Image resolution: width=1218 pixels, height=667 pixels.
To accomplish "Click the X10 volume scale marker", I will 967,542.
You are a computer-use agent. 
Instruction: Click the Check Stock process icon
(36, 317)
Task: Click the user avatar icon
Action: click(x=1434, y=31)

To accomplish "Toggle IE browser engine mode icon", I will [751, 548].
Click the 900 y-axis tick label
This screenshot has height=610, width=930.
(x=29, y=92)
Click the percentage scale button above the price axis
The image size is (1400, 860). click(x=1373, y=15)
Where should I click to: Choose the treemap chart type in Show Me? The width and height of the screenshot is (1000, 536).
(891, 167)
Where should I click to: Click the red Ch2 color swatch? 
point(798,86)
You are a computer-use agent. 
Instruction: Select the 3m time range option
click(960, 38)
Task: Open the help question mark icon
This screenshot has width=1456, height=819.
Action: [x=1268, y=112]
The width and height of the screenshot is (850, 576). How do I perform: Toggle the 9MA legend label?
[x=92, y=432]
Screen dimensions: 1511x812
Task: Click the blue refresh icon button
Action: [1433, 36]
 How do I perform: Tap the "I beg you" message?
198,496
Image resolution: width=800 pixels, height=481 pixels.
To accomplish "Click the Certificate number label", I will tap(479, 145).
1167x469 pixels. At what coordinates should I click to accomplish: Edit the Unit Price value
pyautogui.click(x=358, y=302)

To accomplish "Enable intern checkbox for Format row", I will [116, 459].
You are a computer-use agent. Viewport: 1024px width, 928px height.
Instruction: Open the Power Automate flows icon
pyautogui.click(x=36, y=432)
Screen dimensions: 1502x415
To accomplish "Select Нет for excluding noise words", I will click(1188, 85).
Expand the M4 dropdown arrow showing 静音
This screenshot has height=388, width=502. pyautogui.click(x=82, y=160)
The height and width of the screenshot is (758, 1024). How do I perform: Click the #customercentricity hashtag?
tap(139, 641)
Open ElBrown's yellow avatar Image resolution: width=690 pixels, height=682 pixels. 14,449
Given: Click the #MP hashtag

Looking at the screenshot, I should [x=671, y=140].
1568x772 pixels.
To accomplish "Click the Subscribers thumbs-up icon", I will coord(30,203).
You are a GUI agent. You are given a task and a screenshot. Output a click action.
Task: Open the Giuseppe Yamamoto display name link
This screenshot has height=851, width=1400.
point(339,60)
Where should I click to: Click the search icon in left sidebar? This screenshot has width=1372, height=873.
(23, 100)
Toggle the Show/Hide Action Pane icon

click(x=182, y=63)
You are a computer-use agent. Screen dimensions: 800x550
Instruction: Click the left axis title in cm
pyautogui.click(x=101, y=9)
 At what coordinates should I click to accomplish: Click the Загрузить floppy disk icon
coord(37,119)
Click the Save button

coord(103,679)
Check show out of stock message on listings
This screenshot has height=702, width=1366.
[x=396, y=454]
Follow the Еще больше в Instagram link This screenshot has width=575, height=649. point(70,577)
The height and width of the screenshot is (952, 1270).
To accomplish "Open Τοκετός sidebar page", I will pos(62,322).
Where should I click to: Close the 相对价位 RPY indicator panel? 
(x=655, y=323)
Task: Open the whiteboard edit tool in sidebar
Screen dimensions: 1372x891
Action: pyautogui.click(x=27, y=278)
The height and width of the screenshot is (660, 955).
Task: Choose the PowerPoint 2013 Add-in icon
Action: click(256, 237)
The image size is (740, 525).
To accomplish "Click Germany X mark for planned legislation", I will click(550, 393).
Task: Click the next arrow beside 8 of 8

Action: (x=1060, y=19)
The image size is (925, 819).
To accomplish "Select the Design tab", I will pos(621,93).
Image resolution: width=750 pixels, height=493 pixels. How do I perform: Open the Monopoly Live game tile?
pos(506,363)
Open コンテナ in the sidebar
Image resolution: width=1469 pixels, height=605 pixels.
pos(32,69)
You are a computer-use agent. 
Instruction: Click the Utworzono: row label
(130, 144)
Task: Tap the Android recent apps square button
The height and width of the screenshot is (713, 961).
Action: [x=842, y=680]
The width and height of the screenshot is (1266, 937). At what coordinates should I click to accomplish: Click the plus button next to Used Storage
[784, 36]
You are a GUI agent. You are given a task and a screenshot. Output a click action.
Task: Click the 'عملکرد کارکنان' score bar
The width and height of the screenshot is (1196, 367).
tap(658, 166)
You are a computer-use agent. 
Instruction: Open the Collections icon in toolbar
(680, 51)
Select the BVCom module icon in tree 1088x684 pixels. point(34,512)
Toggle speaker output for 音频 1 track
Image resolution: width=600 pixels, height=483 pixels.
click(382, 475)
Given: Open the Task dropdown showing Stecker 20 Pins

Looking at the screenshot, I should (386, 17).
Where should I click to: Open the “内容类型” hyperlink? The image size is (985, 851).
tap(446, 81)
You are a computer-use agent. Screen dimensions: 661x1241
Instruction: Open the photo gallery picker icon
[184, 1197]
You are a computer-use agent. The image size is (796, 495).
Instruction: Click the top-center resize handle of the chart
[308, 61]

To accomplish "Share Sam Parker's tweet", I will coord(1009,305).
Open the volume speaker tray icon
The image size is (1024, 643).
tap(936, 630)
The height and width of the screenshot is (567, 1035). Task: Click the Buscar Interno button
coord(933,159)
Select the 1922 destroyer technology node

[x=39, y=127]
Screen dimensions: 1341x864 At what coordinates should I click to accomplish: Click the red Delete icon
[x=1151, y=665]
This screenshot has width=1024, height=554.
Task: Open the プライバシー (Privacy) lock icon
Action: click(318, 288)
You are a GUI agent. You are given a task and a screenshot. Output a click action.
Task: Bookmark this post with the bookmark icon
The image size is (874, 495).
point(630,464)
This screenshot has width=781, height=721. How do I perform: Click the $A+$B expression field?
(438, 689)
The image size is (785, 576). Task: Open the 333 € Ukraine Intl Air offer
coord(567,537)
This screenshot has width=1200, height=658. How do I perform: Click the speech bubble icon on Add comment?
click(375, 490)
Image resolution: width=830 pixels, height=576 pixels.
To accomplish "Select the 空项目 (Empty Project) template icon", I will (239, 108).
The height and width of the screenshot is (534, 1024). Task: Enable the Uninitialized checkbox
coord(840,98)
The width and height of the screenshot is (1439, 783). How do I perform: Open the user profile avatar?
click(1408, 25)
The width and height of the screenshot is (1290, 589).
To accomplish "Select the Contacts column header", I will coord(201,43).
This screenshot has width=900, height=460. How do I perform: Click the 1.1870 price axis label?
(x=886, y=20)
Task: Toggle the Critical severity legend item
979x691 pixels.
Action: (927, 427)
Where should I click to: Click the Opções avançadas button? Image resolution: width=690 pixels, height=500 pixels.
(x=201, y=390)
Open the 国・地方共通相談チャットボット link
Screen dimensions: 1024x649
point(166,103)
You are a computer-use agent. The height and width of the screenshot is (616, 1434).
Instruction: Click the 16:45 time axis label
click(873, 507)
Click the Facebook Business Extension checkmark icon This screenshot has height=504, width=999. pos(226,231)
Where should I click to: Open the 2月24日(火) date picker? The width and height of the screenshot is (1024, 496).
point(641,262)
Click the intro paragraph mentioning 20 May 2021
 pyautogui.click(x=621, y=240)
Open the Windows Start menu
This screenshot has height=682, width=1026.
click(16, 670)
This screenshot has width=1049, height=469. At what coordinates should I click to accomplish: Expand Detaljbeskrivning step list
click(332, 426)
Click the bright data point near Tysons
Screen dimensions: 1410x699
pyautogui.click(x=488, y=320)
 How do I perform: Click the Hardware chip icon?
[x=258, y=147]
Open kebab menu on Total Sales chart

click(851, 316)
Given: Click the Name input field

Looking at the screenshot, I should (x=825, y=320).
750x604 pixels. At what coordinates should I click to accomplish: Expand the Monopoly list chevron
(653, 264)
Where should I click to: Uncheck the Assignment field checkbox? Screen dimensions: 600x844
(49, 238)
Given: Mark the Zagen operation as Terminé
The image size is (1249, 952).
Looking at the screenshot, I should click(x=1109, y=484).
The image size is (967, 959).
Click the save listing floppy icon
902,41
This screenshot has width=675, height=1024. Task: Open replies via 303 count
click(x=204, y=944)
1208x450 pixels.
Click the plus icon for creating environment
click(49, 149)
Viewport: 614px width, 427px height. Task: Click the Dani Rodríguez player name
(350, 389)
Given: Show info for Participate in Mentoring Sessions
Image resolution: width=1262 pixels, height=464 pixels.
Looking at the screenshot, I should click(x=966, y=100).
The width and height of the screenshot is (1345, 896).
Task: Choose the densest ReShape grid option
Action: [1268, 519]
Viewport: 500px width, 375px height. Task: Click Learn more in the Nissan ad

::::

TASK STATEMENT = Scan the material above. Extract every line in which the word "volume" occurs.

OUTPUT OF THE TASK =
To accomplish "Click the X10 volume scale marker", I will 967,542.
Open the volume speaker tray icon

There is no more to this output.